The way that the second particle knew what to do, is that the measurement on the first particle actually did, in a sense, affect the second particle. It did so instantly, despite the fact that the two particles could be very far apart. This is implicit in the state as illustrated by a 2D (or 3D) plot, and the evolution of those states given by the Schrödinger equation.

We are now used to looking at the blobs moving, reflecting, interfering, or becoming correlated with different states of an atom. But keep in mind that a blob represents two (or three, or more) different particles that may be nowhere near each other. A single blob centered at coordinates (1000 lightyears, -1000 lightyears) represents two wave packets separated by 2000 lightyears. If one particle locally interacts with a third particle, the blob itself reacts, according to the Schrödinger equation.

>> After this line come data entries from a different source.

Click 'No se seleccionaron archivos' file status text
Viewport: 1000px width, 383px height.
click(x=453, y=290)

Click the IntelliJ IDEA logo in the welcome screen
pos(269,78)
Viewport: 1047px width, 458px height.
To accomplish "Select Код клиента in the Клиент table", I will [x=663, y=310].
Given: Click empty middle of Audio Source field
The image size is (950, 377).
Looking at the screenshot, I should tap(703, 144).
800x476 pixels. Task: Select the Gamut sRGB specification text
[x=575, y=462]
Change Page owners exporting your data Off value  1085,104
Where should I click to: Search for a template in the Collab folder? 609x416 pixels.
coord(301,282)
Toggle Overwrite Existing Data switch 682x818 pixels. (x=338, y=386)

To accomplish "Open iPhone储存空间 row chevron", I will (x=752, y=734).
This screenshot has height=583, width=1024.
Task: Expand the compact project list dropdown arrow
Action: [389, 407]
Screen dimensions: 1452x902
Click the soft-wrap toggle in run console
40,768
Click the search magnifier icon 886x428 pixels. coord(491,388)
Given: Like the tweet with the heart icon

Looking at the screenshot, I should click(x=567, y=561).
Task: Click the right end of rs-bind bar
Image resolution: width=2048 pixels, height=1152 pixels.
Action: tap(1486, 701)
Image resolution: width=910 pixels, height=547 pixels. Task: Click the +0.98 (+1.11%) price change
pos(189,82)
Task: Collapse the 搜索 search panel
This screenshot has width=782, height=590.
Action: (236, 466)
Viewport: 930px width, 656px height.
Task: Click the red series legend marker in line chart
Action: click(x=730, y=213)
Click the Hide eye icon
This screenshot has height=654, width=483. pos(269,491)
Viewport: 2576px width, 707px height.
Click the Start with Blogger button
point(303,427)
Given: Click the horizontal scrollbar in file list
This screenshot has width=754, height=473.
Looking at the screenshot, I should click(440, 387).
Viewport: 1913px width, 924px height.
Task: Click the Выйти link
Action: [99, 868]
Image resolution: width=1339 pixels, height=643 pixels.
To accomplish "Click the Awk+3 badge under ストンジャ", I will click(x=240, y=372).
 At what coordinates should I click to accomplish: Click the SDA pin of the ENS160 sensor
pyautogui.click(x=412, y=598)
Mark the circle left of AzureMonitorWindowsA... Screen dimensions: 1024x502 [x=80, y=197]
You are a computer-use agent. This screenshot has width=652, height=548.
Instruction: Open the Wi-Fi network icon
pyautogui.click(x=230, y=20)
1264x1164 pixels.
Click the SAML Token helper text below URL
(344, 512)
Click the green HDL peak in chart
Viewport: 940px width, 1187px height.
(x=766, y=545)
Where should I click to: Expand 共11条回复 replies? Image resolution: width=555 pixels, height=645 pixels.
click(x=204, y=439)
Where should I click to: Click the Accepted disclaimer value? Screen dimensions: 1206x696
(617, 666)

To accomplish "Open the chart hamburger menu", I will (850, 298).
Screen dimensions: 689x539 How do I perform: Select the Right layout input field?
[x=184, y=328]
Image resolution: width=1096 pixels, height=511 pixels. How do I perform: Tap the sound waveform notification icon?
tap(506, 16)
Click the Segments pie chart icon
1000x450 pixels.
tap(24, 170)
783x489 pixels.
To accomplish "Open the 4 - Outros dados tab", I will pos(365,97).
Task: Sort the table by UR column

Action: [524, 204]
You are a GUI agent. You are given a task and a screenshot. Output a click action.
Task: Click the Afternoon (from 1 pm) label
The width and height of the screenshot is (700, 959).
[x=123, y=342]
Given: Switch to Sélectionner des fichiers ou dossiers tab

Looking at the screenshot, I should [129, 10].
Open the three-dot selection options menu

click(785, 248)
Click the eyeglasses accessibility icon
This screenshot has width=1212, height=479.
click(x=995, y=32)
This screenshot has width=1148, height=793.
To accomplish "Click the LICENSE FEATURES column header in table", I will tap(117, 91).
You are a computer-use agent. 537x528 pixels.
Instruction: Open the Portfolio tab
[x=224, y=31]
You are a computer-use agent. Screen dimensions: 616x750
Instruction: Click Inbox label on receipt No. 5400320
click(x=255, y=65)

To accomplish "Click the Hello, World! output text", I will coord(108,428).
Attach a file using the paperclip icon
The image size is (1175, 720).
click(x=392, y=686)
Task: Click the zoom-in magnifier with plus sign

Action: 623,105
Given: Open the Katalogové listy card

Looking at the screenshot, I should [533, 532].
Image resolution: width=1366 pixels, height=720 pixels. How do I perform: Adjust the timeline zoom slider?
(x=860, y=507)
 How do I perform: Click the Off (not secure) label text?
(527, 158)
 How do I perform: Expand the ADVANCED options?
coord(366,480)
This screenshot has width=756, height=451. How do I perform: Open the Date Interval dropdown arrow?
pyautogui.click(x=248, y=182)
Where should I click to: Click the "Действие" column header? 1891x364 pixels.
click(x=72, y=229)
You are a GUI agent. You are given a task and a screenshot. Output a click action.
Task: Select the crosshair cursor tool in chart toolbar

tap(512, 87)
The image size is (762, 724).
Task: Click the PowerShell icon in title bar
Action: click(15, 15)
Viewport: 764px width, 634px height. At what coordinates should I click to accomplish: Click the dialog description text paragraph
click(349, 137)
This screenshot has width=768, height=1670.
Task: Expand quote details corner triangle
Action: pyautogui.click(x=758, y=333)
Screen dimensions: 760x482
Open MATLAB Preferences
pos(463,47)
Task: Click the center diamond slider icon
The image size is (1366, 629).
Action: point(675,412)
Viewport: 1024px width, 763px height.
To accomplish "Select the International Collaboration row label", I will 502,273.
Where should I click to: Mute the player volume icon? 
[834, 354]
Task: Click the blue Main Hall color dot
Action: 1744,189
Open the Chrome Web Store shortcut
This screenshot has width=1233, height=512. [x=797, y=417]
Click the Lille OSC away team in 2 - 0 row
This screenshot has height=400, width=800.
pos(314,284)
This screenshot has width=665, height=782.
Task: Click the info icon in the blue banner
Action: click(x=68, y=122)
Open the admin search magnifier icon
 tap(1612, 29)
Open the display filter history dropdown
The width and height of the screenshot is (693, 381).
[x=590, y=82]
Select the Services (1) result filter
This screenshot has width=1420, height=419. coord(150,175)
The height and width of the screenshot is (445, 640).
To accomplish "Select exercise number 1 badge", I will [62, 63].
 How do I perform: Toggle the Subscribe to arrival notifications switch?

The way in which a distant particle is affected is quite particular: the states with which it is correlated can be changed instantly. The form of a distant wave cannot be changed instantly, which rules out the possibility of faster-than-light communication. If a correlation is changed, the two particles must be brought together to find out. The example of phase micromeasurement on two entangled particles illustrates this point. In Fig. 6.3, Particle 1 interacts with an atom phase sensor. Initially, the leading packet of particle 2 was correlated with the single leading packet of particle 1, and trailing packet of particle 2 was correlated with the single trailing packet of particle 1. After the phase micromeasurement, the particle 1 packets are both split into pairs. Now the leading and trailing particle 2 packets (which are still in the same place) are correlated not with single packets anymore, but with in-phase or out-of-phase pairs of packets. This change has a real effect when we next bring the particle 2 packets together for the second phase micromeasurement. Namely, it allows the outcomes of that micromeasurement to become correlated with that of the first.

In regards to the prohibition on faster-than-light communication, note that in the example of two phase micromeasurements, when all is said and done we wind up with two atoms with correlated states, \(|+\rangle\) correlated with \(|+\rangle\), and \(|-\rangle\) correlated with \(|-\rangle\). But if any additional particle interacts locally with one atom or the other, its interaction won’t depend on what that atom is correlated with, potentially lightyears away. To have any subsequent effect depend on the fact that this correlation exists, that additional particle must interact with both atoms, either by having the additional particle travel from one to the other, or by bringing the two atoms together. And according to the theory of relativity, this travel cannot happen faster than the speed of light.

As mentioned above, this nonlocal behavior of correlations is not at all intuitive or easy to grasp, but it is what the Schrödinger equation plainly predicts. And we see here that it is capable of explaining some of the strange behavior of measurements on Bell states, without invoking a measurement axiom.